Speaking of language, the preterite is killing me. I loathe, loathe, loathe memorizing vocabulary and conjugation rules. Especially since our book is actually wrong in several places. But today’s linguistic excitement was listening to Sam talking about his first face (carra) dying. He meant his first carro (car), but we spent a good several minutes laughing at him anyway.

Domingo el 26 agosto 2007
So it turns out my Spanish is not as bad as I had thought. Sure, I can only converse in the present tense, and I screw up my agreements all the time, but I seem to communicate about ninety percent of what I want to say and understand about seventy percent of what is actually said to me (much less of what is said around me), and my homestay parents say that I speak Spanish very well and should be in the lots-of-Spanish class when I take my interview tomorrow.

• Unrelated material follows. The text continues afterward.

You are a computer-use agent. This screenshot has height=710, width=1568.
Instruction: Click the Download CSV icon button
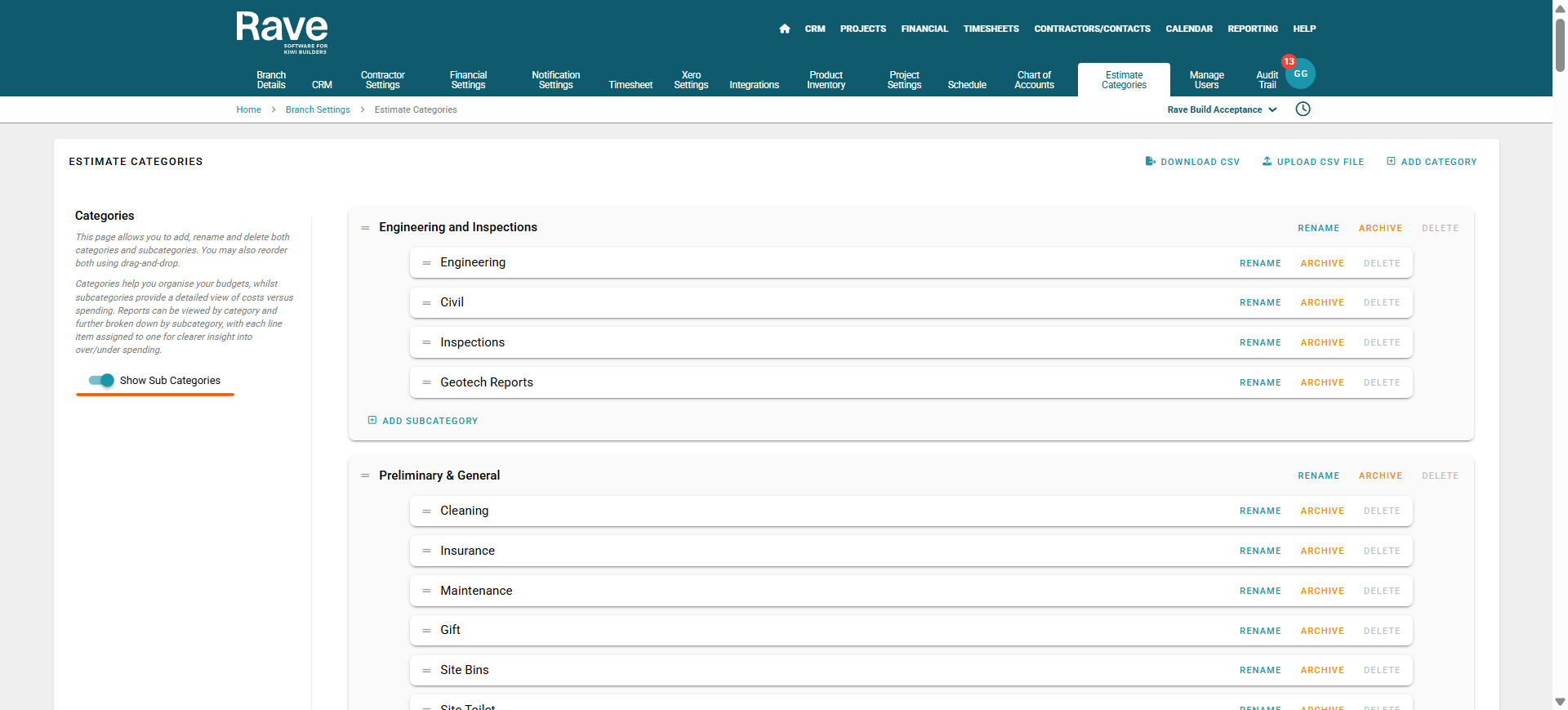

Today we went to church; honestly it wasn’t that much different than the not-knowing-what’s-going-on I felt going to Catholic mass at St. Patrick’s Cathedral in New York last spring. After that we had brunch, tasty tasty red beans and rice. (My homestay parents asked after dinner if I was happy here; I lacked the ability and gall to tell them that they are nice and feed me really yummy food, and that’s really enough for me.) Then we went to a farmers market, which was really cool. It is much like the one in Hilo, only about ten times the size. Similar smells though, and similar fruits, although there were papayas literally the size of my head.

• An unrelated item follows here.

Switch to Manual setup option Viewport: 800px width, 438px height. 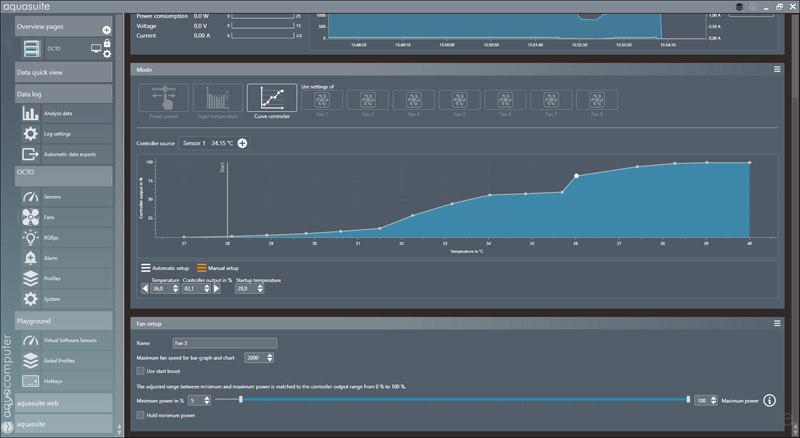[x=220, y=268]
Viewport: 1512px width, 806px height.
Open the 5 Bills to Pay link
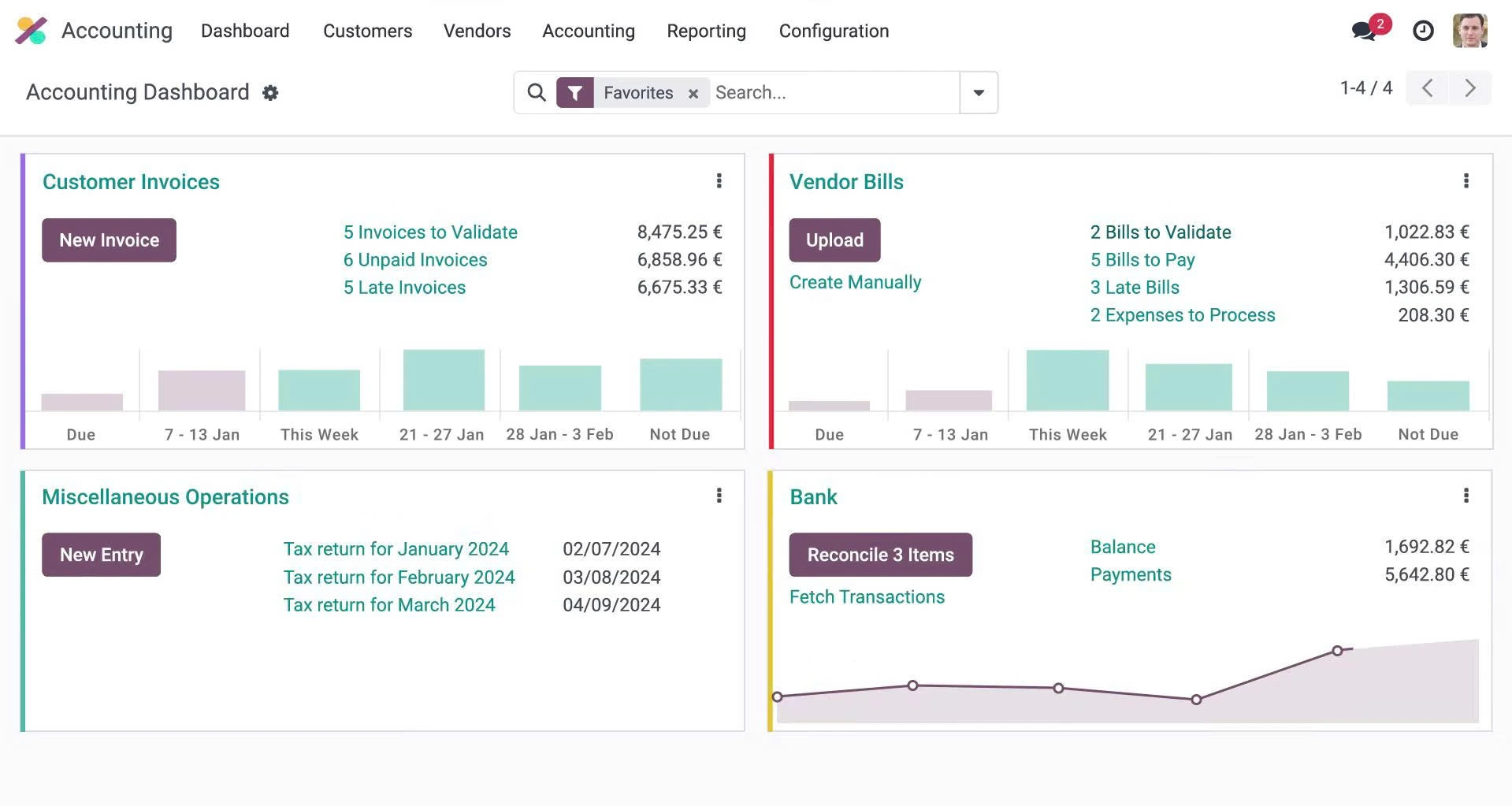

Then we met up with my friend Katie (who also goes to Chapman) and her host mother to walk to ICADS. It is a beautiful old house with really lovely gardens; I am excited that I get to spend half my day there every day. We all also met our ecology and sociology professors and read a bunch of stuff they handed out; I’m a little nervous about the science stuff, but so stoked about the traveling we will be doing. I still have no clear idea what to do for my research project, but I guess I’ll figure it out.

Sábado el 25 agosto 2007
Revelation of the day: I like coffee. Costa Rican coffee with sugar and milk is like the richest chocolate milk but better. Which is good, because although I feel like I am communicating pretty well considering I haven’t ever actually studied Spanish, I am making a lot of mistakes and being very confused and I’m sure I sound like an idiot. I try to make up for it by smiling a lot and making friends with the abuelitos, whose names, I think, are Axel and something like Amarilla.
I also discovered that, unlike in Europe, people here eat a big lunch and then eat a small dinner very early. I was slightly expecting the Spanish-style midday snack at five, and so I didn’t eat very much, and snacked on my Goldfish and Luna bars before bed (which will be in a few minutes). So far my host family is incredibly nice; my room is simple but really very comfortable, and I’m going to church in the morning. Hopefully this American Protestant doesn’t make too big an idiot of herself at Costa Rican Catholic mass.